#### WHAT IS REQUIRED:
Each record below is to be copied word for word, with pictures removed.

#### PROVIDED INFORMATION:
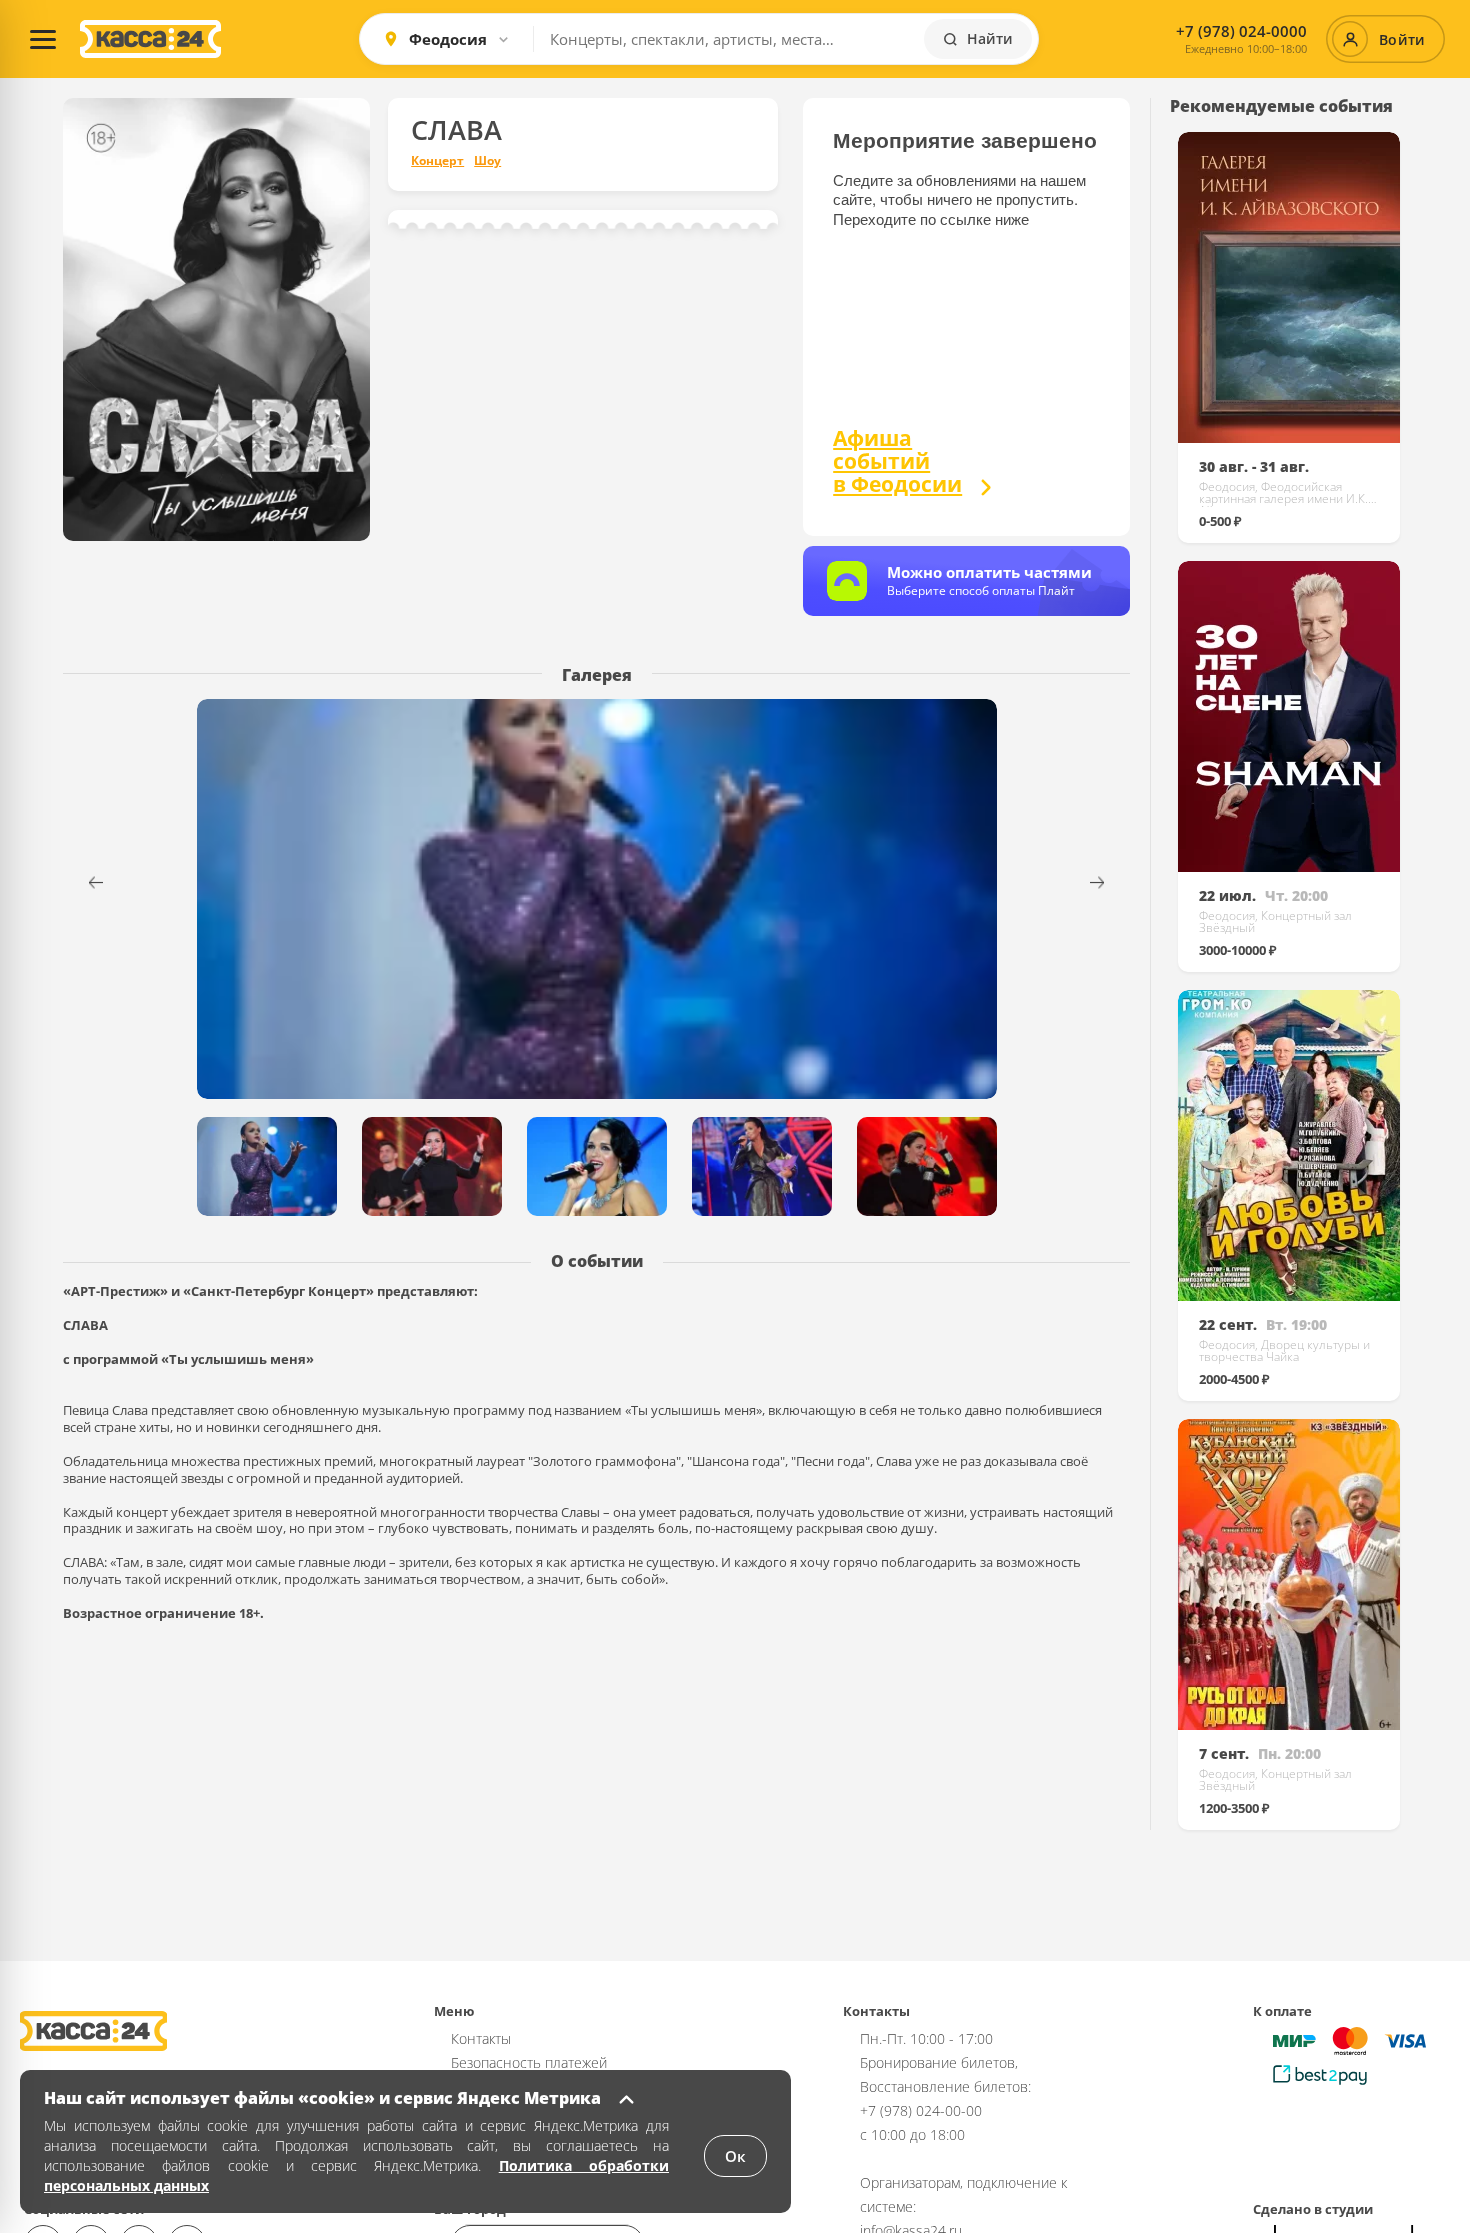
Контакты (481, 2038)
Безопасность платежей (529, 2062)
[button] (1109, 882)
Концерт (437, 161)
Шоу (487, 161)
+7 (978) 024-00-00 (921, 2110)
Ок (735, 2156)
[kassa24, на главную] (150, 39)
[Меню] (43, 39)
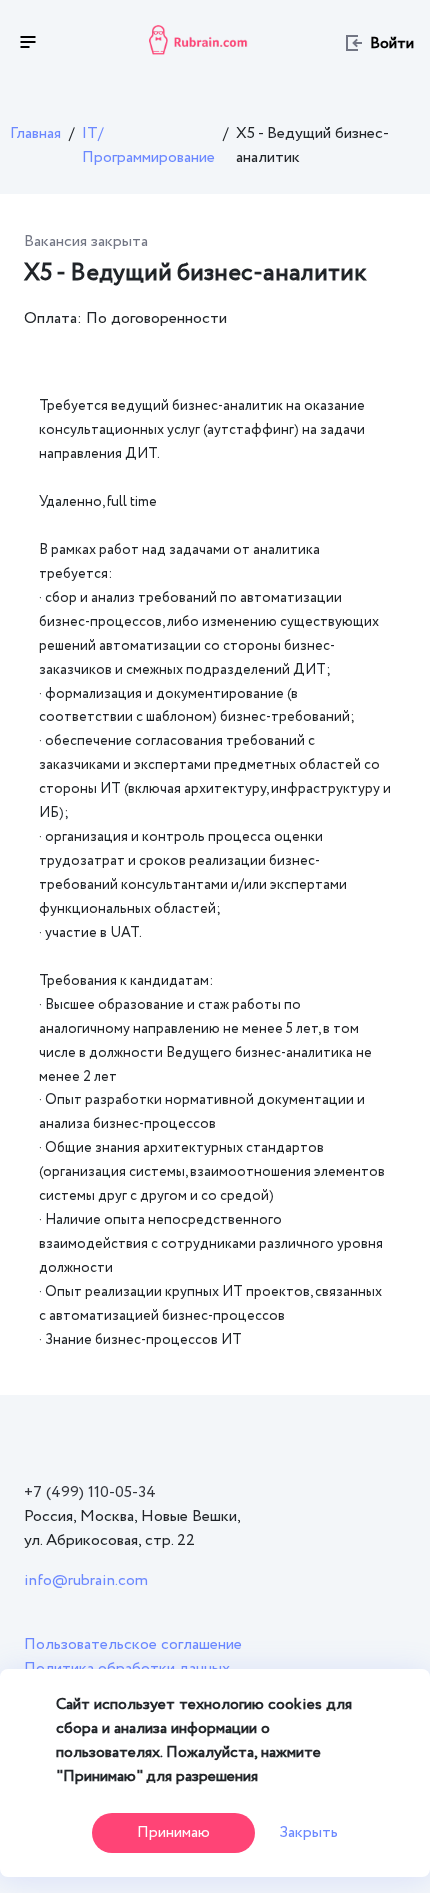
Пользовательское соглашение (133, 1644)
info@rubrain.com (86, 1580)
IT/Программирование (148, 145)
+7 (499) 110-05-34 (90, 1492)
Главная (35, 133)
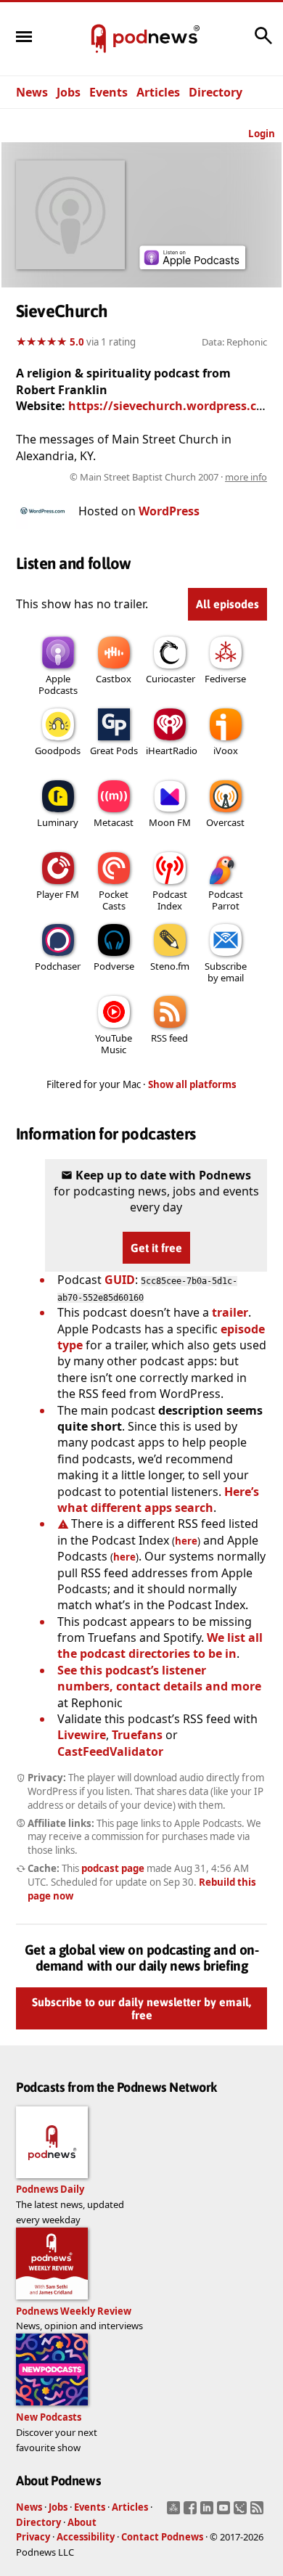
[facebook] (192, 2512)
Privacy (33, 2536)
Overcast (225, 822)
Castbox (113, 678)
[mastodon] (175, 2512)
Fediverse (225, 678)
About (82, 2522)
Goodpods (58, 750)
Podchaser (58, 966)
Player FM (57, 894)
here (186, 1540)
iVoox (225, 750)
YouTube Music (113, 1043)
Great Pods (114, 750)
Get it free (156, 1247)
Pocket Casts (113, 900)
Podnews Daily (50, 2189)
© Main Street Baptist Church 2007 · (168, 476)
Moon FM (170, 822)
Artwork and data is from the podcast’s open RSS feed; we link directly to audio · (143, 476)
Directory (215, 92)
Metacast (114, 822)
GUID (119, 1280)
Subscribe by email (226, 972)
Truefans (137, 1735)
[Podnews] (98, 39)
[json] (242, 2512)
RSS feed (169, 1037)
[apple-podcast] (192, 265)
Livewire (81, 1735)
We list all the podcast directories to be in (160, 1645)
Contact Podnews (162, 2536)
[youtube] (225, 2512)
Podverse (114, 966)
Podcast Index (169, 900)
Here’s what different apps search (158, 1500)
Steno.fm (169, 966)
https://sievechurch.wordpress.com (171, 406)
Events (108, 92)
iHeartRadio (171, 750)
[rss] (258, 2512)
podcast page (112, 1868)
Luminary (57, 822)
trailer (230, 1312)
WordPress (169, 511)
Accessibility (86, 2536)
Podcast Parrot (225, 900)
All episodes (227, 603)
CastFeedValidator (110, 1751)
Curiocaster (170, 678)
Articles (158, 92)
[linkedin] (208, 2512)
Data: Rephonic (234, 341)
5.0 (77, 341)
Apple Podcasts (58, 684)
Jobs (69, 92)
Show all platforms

#### EXERCISE RESPONSE:
Контакты (481, 2038)
Безопасность платежей (529, 2062)
[button] (1109, 882)
Концерт (437, 161)
Шоу (487, 161)
+7 (978) 024-00-00 (921, 2110)
Ок (735, 2156)
[kassa24, на главную] (150, 39)
[Меню] (43, 39)
Пользовательское соглашение (133, 1644)
info@rubrain.com (86, 1580)
IT/Программирование (148, 145)
+7 (499) 110-05-34 (90, 1492)
Главная (35, 133)
[facebook] (192, 2512)
Privacy (33, 2536)
Overcast (225, 822)
Castbox (113, 678)
[mastodon] (175, 2512)
Fediverse (225, 678)
About (82, 2522)
Goodpods (58, 750)
Podchaser (58, 966)
Player FM (57, 894)
here (186, 1540)
iVoox (225, 750)
YouTube Music (113, 1043)
Great Pods (114, 750)
Get it free (156, 1247)
Pocket Casts (113, 900)
Podnews Daily (50, 2189)
© Main Street Baptist Church 2007 · (168, 476)
Moon FM (170, 822)
Artwork and data is from the podcast’s open RSS feed; we link directly to audio · (143, 476)
Directory (215, 92)
Metacast (114, 822)
GUID (119, 1280)
Subscribe by email (226, 972)
Truefans (137, 1735)
[Podnews] (98, 39)
[json] (242, 2512)
RSS feed (169, 1037)
[apple-podcast] (192, 265)
Livewire (81, 1735)
We list all the podcast directories to be in (160, 1645)
Contact Podnews (162, 2536)
[youtube] (225, 2512)
Podverse (114, 966)
Podcast Index (169, 900)
Here’s what different apps search (158, 1500)
Steno.fm (169, 966)
https://sievechurch.wordpress.com (171, 406)
Events (108, 92)
iHeartRadio (171, 750)
[rss] (258, 2512)
podcast page (112, 1868)
Luminary (57, 822)
trailer (230, 1312)
WordPress (169, 511)
Accessibility (86, 2536)
Podcast Parrot (225, 900)
All episodes (227, 603)
CastFeedValidator (110, 1751)
Curiocaster (170, 678)
Articles (158, 92)
[linkedin] (208, 2512)
Data: Rephonic (234, 341)
5.0 (77, 341)
Apple Podcasts (58, 684)
Jobs (69, 92)
Show all platforms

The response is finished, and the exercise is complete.